# [TASK PROMPT]
Restate word for word the lines of the records below, starting at the line that contains "Image resolution: width=1023" and ending at the line that contains "This screenshot has width=999, height=715.", with both of those lines included and nothing else.

# [DATA SHOWN]
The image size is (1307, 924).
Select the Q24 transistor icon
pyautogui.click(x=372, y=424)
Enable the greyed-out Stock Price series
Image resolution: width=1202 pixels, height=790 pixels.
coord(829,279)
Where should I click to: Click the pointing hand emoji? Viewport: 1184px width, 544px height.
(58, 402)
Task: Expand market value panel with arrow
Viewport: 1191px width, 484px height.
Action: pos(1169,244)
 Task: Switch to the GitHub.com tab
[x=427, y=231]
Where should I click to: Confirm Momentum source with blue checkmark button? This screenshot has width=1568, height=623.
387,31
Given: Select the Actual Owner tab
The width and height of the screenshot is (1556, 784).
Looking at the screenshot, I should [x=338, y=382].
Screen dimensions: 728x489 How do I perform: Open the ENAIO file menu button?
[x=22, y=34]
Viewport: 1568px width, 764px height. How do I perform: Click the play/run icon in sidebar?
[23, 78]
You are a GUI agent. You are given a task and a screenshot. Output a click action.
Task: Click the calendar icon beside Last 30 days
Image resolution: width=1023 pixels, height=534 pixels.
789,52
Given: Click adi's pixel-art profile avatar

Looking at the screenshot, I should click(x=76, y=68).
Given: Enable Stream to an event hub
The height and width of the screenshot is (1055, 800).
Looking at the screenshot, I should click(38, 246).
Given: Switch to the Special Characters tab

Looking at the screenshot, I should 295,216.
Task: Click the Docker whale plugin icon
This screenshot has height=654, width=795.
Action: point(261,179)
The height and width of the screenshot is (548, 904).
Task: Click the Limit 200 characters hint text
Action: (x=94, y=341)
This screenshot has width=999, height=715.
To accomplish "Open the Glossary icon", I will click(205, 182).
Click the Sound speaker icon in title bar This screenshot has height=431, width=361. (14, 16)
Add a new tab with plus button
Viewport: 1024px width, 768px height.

# [RESPONSE BELOW]
Image resolution: width=1023 pixels, height=534 pixels.
789,52
Given: Click adi's pixel-art profile avatar

Looking at the screenshot, I should click(x=76, y=68).
Given: Enable Stream to an event hub
The height and width of the screenshot is (1055, 800).
Looking at the screenshot, I should click(38, 246).
Given: Switch to the Special Characters tab

Looking at the screenshot, I should 295,216.
Task: Click the Docker whale plugin icon
This screenshot has height=654, width=795.
Action: point(261,179)
The height and width of the screenshot is (548, 904).
Task: Click the Limit 200 characters hint text
Action: (x=94, y=341)
This screenshot has width=999, height=715.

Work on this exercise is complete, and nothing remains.